Los escritores y los actores nos parecemos mucho porque para convencer a su público los actores y actrices dicen cosas ficticias, pero se basan en emociones reales, y es a través de esos textos ficticios es que se conmueve al espectador. Es un acto muy curioso. A lo largo de esta larga artesanía que es la escritura, ya he aprendido a gestionar mis emociones para conmover tal como creo que debe ser conmovido el lector. Y una de esas herramientas es el humor, el absurdo, salir con una cosa que descuadra porque la tragicomedia nos rodea a cada instante.
“Cada novela que he escrito ha nacido de la intersección de mis preocupaciones con mis ganas de jugar con alguien”. ¿Eso es más del escritor de la novela o suyo?

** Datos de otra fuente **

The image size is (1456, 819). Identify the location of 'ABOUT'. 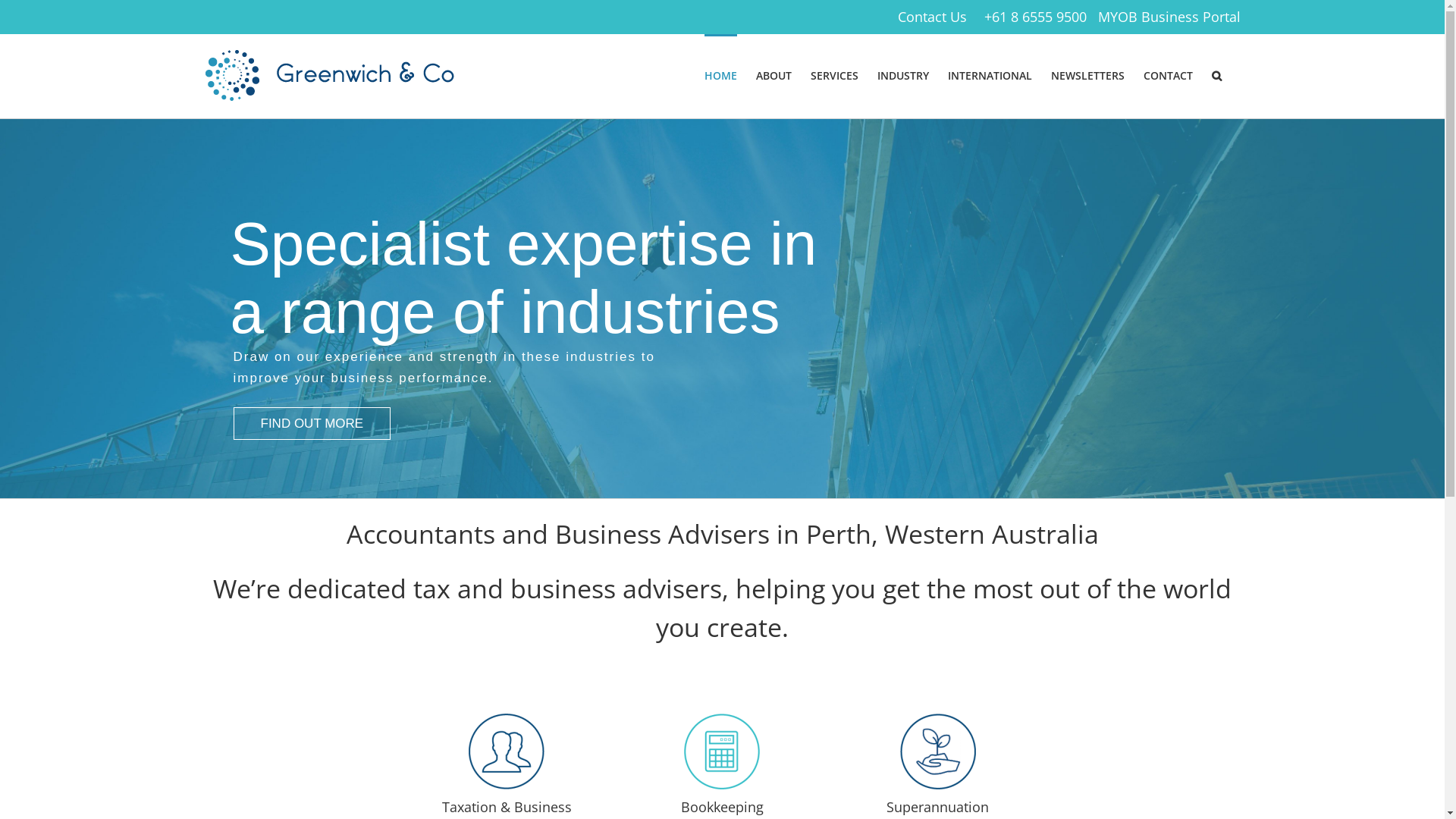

Yo sí creo eso. Los escritores de ficción, cuando están creando una historia, no son plenamente conscientes de qué es lo que les está preocupando en ese momento, hay una especie de desahogo, de catarsis, por el cual sale todo lo que tienes guardado, y a posteriori podrás darte cuenta qué era lo que te estaba preocupando. Yo no me iba dando cuenta de cómo he estado preocupado por el envejecimiento, por el hecho de naturalizar la muerte. Yo no sé hasta qué punto estaba preocupado de despedirme convenientemente de mi mamá. Es la relación más importante que he tenido en mi vida, o que cualquier ser humano puede tener.

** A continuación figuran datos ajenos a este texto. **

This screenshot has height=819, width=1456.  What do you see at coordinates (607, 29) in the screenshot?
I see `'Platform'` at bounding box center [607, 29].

Hablando de eso... También hay distintos momentos se toca el tema de la relación entre una madre y su hijo. Aquí hay uno: “Quién sabe, me dije, si existía entre madres e hijos una frecuencia exclusiva para ondas que no han sido descubiertas”. ¿Cómo fue esa exploración?

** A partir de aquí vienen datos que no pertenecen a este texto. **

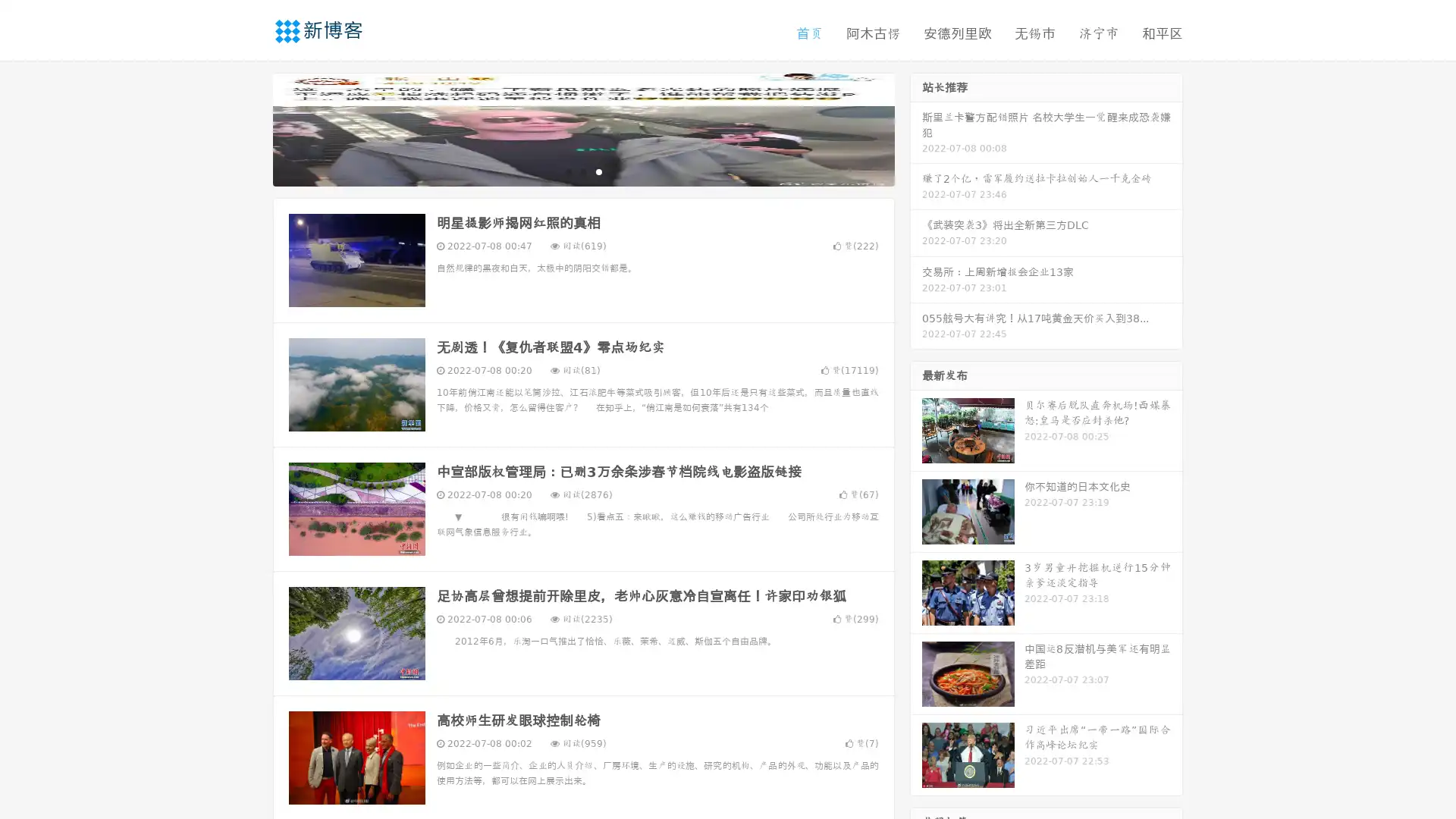  I want to click on Go to slide 3, so click(598, 171).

Cuando yo tenía nueve años, fui a jugar un partido de fútbol cerca a mi barrio y me dio por ser arquero. Me tiré con todo. Era pésimo, pero era pundonoroso. Sentí que el brazo se descolocó. Mi padre me llevó donde un huesero que me frotó con un papel periódico, me palpó y en un descuido mio me haló para colocarme bien el hueso y en ese momento grité “mamá”. Me salió de las tripas. Es la conexión más visceral que pueda tener uno con otro ser. Preguntarse por qué ocurre eso, qué implicaciones tiene en tu crianza... Son preguntas que creo, ningún otro oficio se hace. Para escribir una novela uno tiene que hacerse mil preguntas, desde las más nimias como si árbol lleva tilde hasta por qué grité “mamá” en ese momento. Qué hay ahí. Qué otras veces he estado gritando lo mismo sin decirlo. No sé si sea terapéutico, pero preguntarse tantas veces ese tipo de cosas seguro ayuda a procesarte.